Allí estaba yo, incapaz de retirar la mirada del Smartphone, contemplando la ecléctica señal del mensaje que acaba de llegar, con la mente aislada del trajín de teclados, conversaciones, papeles removiéndose y bips bips telefónicos propios de la oficina.

Yo, rodeado de compañeros, de negocios sin rematar y tareas sin finiquitar pero a solas, sudando hasta con la lengua frente al inesperado correo.

Un whastup, un archivo en video de apenas 38 segundos.

38 segundos que, sin embargo, comenzaron lejos de aquel lunes sin historia, el dia en que Isabel me hizo padre, pariendo a nuestro único hijo.

Adoro a Isabel.

Una adoración que no implicaba el estar con la testa coronada con la aureola de un santo.

Fui infiel a Isabel hasta el día en que me dijo que estaba embarazada.

Infiel como se lo fui a todas las compañeras, novias o amantes más o menos fijas, que disfruté antes de conocerla a ella.

Pero aquel sexo furtivo, con mujeres tan furtivas como yo, no me satisfacía.
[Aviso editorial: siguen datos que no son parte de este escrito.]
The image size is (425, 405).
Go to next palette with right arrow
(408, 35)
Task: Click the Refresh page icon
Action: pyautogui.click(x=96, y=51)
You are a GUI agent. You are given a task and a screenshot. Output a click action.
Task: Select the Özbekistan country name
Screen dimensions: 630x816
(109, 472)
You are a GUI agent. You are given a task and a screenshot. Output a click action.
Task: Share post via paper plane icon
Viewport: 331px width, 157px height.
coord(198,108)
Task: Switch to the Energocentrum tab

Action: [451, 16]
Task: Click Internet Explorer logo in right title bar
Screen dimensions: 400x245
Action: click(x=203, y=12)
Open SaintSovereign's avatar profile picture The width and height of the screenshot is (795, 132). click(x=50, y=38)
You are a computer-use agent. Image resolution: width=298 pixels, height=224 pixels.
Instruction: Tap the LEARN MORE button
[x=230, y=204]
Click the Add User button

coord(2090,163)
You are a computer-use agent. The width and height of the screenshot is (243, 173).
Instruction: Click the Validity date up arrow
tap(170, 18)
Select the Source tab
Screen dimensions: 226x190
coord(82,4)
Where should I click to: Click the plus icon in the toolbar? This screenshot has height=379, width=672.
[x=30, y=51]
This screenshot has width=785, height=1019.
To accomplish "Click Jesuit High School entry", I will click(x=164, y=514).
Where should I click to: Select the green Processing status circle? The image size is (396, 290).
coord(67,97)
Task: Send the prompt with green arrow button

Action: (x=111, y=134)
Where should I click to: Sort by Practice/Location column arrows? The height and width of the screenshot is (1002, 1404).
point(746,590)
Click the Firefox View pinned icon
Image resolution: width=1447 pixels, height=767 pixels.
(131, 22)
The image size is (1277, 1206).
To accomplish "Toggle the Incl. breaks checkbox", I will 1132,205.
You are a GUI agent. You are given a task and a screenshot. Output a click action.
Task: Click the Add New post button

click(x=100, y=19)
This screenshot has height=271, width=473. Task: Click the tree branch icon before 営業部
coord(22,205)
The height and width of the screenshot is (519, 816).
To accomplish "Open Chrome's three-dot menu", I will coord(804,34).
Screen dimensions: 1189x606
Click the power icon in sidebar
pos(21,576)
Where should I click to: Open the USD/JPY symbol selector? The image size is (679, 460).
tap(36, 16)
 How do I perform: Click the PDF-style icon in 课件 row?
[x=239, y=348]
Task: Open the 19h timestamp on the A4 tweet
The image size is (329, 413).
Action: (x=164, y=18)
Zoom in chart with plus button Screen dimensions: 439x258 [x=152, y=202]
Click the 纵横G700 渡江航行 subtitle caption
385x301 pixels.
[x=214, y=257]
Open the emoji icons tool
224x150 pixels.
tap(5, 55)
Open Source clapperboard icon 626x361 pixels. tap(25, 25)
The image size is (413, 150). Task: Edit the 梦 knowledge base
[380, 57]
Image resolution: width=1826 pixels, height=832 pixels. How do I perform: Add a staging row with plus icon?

Mi verdadera obsesión, mis mejores orgasmos surgían cuando de mi imaginación, follando con ella, le relataba historias de infidelidad consentida en que Isabel, disfrutaba lascivamente abriéndose antes grandes y musculados falos.

Unas historias que ella cortaba tajantemente con una sola e inquisitorial mirada, rechazando con tal firmeza, que provocaba en mi un creciente desasosiego sexual.

Isabel era mucha mujer.

Rabiosamente dominante, imperiosa y poco imaginativa, cerrada a todo lo que fuera arriesgar probando algo nuevo.

Pero algo cambió el día en que cosieron su vagina en el paritorio.

Tras sobrevivir a la prolongada abstinencia de la cuarentena, no tardamos en descubrir los intensos dolores que nuestros renovados escarceos sexuales le provocaban.

Unos dolores terribles que nos obligaron a frenar para desesperación de mi modesto falo.

Inicialmente, ella, asustada por aquella sensación tan desasosegante, optó por la opción más ilógica….evitar toda conversación, renunciar a quitarse las bragas para concentrarse, sobre todo, en su recién estrenada maternidad.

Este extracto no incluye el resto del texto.